**Description of the task**
All entries should be printed precisely as written.
[[ Stored data open ]]
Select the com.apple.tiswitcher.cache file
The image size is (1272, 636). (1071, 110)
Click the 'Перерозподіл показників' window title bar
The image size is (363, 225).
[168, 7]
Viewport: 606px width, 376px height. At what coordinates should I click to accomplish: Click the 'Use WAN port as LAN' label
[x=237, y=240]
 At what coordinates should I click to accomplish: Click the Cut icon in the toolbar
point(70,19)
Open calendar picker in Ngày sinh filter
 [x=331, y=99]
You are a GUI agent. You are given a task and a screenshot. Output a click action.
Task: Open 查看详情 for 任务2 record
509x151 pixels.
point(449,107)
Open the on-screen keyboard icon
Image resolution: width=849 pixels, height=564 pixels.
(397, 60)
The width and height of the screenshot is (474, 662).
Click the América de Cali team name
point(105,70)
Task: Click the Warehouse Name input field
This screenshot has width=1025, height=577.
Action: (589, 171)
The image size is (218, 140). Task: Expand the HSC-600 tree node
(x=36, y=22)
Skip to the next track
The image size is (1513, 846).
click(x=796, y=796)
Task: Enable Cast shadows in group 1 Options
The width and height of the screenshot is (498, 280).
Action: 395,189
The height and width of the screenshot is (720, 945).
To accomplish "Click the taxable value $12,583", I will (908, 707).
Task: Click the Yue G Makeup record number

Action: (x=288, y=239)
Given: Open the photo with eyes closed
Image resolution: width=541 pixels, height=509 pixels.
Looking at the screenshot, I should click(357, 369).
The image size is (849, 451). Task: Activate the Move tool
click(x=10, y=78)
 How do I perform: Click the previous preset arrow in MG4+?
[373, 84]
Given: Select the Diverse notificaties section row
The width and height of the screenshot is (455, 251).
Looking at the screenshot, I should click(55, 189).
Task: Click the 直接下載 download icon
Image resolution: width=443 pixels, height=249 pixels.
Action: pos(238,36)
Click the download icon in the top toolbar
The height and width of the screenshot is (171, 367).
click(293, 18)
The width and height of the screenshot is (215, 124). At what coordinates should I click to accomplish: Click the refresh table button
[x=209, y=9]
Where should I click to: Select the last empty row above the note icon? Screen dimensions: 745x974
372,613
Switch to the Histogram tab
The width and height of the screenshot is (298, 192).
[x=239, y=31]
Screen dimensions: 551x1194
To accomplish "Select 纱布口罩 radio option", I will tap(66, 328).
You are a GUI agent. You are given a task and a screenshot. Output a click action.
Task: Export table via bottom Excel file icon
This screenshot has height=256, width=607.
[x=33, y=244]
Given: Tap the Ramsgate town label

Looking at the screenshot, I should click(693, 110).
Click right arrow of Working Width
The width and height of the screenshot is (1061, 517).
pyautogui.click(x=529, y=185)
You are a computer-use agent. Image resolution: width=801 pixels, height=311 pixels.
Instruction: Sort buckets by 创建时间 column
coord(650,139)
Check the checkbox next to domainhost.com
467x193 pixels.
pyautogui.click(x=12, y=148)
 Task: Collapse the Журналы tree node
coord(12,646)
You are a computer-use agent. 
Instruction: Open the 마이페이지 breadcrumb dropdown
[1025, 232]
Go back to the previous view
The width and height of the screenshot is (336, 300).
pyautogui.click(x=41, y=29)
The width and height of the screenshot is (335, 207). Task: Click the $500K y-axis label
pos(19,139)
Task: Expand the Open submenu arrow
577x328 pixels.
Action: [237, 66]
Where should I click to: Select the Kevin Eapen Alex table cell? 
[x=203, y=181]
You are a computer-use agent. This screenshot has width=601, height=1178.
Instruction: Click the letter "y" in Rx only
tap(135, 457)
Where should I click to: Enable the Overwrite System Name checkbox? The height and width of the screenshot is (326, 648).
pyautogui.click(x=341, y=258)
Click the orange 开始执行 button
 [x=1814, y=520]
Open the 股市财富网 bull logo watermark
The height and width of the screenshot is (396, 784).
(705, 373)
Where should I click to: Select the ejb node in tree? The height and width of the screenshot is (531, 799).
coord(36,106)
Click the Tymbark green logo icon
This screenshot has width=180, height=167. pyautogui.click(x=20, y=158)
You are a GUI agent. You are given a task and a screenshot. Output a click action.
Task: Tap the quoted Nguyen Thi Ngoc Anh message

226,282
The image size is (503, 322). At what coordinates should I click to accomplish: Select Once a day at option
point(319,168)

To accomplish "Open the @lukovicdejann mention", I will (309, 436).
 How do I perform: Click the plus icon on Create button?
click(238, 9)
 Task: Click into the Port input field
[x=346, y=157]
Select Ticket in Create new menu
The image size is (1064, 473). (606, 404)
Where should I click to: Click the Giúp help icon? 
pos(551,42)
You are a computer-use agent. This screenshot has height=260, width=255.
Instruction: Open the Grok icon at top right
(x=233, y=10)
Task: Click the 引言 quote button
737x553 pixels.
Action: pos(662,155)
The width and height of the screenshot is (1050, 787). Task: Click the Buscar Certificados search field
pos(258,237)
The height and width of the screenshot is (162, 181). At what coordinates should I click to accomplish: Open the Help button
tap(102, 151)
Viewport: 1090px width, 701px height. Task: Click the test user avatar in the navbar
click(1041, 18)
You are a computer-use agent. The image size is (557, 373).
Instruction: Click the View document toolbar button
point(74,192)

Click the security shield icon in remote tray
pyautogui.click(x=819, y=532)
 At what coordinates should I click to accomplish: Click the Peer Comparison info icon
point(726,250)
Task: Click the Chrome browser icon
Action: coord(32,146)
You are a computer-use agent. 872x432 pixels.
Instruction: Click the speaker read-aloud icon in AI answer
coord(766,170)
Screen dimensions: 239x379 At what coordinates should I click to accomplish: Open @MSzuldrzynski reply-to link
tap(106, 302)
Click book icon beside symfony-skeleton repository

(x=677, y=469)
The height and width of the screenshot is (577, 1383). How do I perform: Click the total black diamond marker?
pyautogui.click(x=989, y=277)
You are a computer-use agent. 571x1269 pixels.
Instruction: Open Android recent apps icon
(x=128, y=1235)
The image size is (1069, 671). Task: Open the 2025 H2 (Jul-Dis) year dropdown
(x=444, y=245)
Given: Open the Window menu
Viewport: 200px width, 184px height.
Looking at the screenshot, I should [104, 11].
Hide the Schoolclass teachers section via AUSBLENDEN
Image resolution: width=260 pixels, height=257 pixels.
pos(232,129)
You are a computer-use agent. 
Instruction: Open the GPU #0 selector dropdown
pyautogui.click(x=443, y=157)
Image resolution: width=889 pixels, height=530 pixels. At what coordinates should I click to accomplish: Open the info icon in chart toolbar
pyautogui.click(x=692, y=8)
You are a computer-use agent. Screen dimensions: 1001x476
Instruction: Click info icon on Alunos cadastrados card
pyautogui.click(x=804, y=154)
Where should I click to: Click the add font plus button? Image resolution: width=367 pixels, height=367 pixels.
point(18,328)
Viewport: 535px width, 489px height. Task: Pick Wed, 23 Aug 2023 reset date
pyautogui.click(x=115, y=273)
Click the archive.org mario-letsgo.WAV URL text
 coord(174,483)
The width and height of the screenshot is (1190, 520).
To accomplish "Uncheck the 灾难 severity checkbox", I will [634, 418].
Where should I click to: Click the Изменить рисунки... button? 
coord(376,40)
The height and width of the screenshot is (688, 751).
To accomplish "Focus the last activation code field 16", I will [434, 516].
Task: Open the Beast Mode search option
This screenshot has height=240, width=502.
[[ Stored data closed ]]
**Written reply**
Select the com.apple.tiswitcher.cache file
The image size is (1272, 636). (1071, 110)
Click the 'Перерозподіл показників' window title bar
The image size is (363, 225).
[168, 7]
Viewport: 606px width, 376px height. At what coordinates should I click to accomplish: Click the 'Use WAN port as LAN' label
[x=237, y=240]
 At what coordinates should I click to accomplish: Click the Cut icon in the toolbar
point(70,19)
Open calendar picker in Ngày sinh filter
 [x=331, y=99]
You are a GUI agent. You are given a task and a screenshot. Output a click action.
Task: Open 查看详情 for 任务2 record
509x151 pixels.
point(449,107)
Open the on-screen keyboard icon
Image resolution: width=849 pixels, height=564 pixels.
(397, 60)
The width and height of the screenshot is (474, 662).
Click the América de Cali team name
point(105,70)
Task: Click the Warehouse Name input field
This screenshot has width=1025, height=577.
Action: (589, 171)
The image size is (218, 140). Task: Expand the HSC-600 tree node
(x=36, y=22)
Skip to the next track
The image size is (1513, 846).
click(x=796, y=796)
Task: Enable Cast shadows in group 1 Options
The width and height of the screenshot is (498, 280).
Action: 395,189
The height and width of the screenshot is (720, 945).
To accomplish "Click the taxable value $12,583", I will (908, 707).
Task: Click the Yue G Makeup record number

Action: (x=288, y=239)
Given: Open the photo with eyes closed
Image resolution: width=541 pixels, height=509 pixels.
Looking at the screenshot, I should click(357, 369).
The image size is (849, 451). Task: Activate the Move tool
click(x=10, y=78)
 How do I perform: Click the previous preset arrow in MG4+?
[373, 84]
Given: Select the Diverse notificaties section row
The width and height of the screenshot is (455, 251).
Looking at the screenshot, I should click(55, 189).
Task: Click the 直接下載 download icon
Image resolution: width=443 pixels, height=249 pixels.
Action: pos(238,36)
Click the download icon in the top toolbar
The height and width of the screenshot is (171, 367).
click(293, 18)
The width and height of the screenshot is (215, 124). At what coordinates should I click to accomplish: Click the refresh table button
[x=209, y=9]
Where should I click to: Select the last empty row above the note icon? Screen dimensions: 745x974
372,613
Switch to the Histogram tab
The width and height of the screenshot is (298, 192).
[x=239, y=31]
Screen dimensions: 551x1194
To accomplish "Select 纱布口罩 radio option", I will tap(66, 328).
You are a GUI agent. You are given a task and a screenshot. Output a click action.
Task: Export table via bottom Excel file icon
This screenshot has height=256, width=607.
[x=33, y=244]
Given: Tap the Ramsgate town label

Looking at the screenshot, I should click(693, 110).
Click right arrow of Working Width
The width and height of the screenshot is (1061, 517).
pyautogui.click(x=529, y=185)
You are a computer-use agent. Image resolution: width=801 pixels, height=311 pixels.
Instruction: Sort buckets by 创建时间 column
coord(650,139)
Check the checkbox next to domainhost.com
467x193 pixels.
pyautogui.click(x=12, y=148)
 Task: Collapse the Журналы tree node
coord(12,646)
You are a computer-use agent. 
Instruction: Open the 마이페이지 breadcrumb dropdown
[1025, 232]
Go back to the previous view
The width and height of the screenshot is (336, 300).
pyautogui.click(x=41, y=29)
The width and height of the screenshot is (335, 207). Task: Click the $500K y-axis label
pos(19,139)
Task: Expand the Open submenu arrow
577x328 pixels.
Action: [237, 66]
Where should I click to: Select the Kevin Eapen Alex table cell? 
[x=203, y=181]
You are a computer-use agent. This screenshot has width=601, height=1178.
Instruction: Click the letter "y" in Rx only
tap(135, 457)
Where should I click to: Enable the Overwrite System Name checkbox? The height and width of the screenshot is (326, 648).
pyautogui.click(x=341, y=258)
Click the orange 开始执行 button
 [x=1814, y=520]
Open the 股市财富网 bull logo watermark
The height and width of the screenshot is (396, 784).
(705, 373)
Where should I click to: Select the ejb node in tree? The height and width of the screenshot is (531, 799).
coord(36,106)
Click the Tymbark green logo icon
This screenshot has width=180, height=167. pyautogui.click(x=20, y=158)
You are a GUI agent. You are given a task and a screenshot. Output a click action.
Task: Tap the quoted Nguyen Thi Ngoc Anh message

226,282
The image size is (503, 322). At what coordinates should I click to accomplish: Select Once a day at option
point(319,168)

To accomplish "Open the @lukovicdejann mention", I will (309, 436).
 How do I perform: Click the plus icon on Create button?
click(238, 9)
 Task: Click into the Port input field
[x=346, y=157]
Select Ticket in Create new menu
The image size is (1064, 473). (606, 404)
Where should I click to: Click the Giúp help icon? 
pos(551,42)
You are a computer-use agent. This screenshot has height=260, width=255.
Instruction: Open the Grok icon at top right
(x=233, y=10)
Task: Click the 引言 quote button
737x553 pixels.
Action: pos(662,155)
The width and height of the screenshot is (1050, 787). Task: Click the Buscar Certificados search field
pos(258,237)
The height and width of the screenshot is (162, 181). At what coordinates should I click to accomplish: Open the Help button
tap(102, 151)
Viewport: 1090px width, 701px height. Task: Click the test user avatar in the navbar
click(1041, 18)
You are a computer-use agent. The image size is (557, 373).
Instruction: Click the View document toolbar button
point(74,192)

Click the security shield icon in remote tray
pyautogui.click(x=819, y=532)
 At what coordinates should I click to accomplish: Click the Peer Comparison info icon
point(726,250)
Task: Click the Chrome browser icon
Action: coord(32,146)
You are a computer-use agent. 872x432 pixels.
Instruction: Click the speaker read-aloud icon in AI answer
coord(766,170)
Screen dimensions: 239x379 At what coordinates should I click to accomplish: Open @MSzuldrzynski reply-to link
tap(106, 302)
Click book icon beside symfony-skeleton repository

(x=677, y=469)
The height and width of the screenshot is (577, 1383). How do I perform: Click the total black diamond marker?
pyautogui.click(x=989, y=277)
You are a computer-use agent. 571x1269 pixels.
Instruction: Open Android recent apps icon
(x=128, y=1235)
The image size is (1069, 671). Task: Open the 2025 H2 (Jul-Dis) year dropdown
(x=444, y=245)
Given: Open the Window menu
Viewport: 200px width, 184px height.
Looking at the screenshot, I should [104, 11].
Hide the Schoolclass teachers section via AUSBLENDEN
Image resolution: width=260 pixels, height=257 pixels.
pos(232,129)
You are a computer-use agent. 
Instruction: Open the GPU #0 selector dropdown
pyautogui.click(x=443, y=157)
Image resolution: width=889 pixels, height=530 pixels. At what coordinates should I click to accomplish: Open the info icon in chart toolbar
pyautogui.click(x=692, y=8)
You are a computer-use agent. Screen dimensions: 1001x476
Instruction: Click info icon on Alunos cadastrados card
pyautogui.click(x=804, y=154)
Where should I click to: Click the add font plus button? Image resolution: width=367 pixels, height=367 pixels.
point(18,328)
Viewport: 535px width, 489px height. Task: Pick Wed, 23 Aug 2023 reset date
pyautogui.click(x=115, y=273)
Click the archive.org mario-letsgo.WAV URL text
 coord(174,483)
The width and height of the screenshot is (1190, 520).
To accomplish "Uncheck the 灾难 severity checkbox", I will [634, 418].
Where should I click to: Click the Изменить рисунки... button? 
coord(376,40)
The height and width of the screenshot is (688, 751).
To accomplish "Focus the last activation code field 16", I will [434, 516].
Task: Open the Beast Mode search option
This screenshot has height=240, width=502.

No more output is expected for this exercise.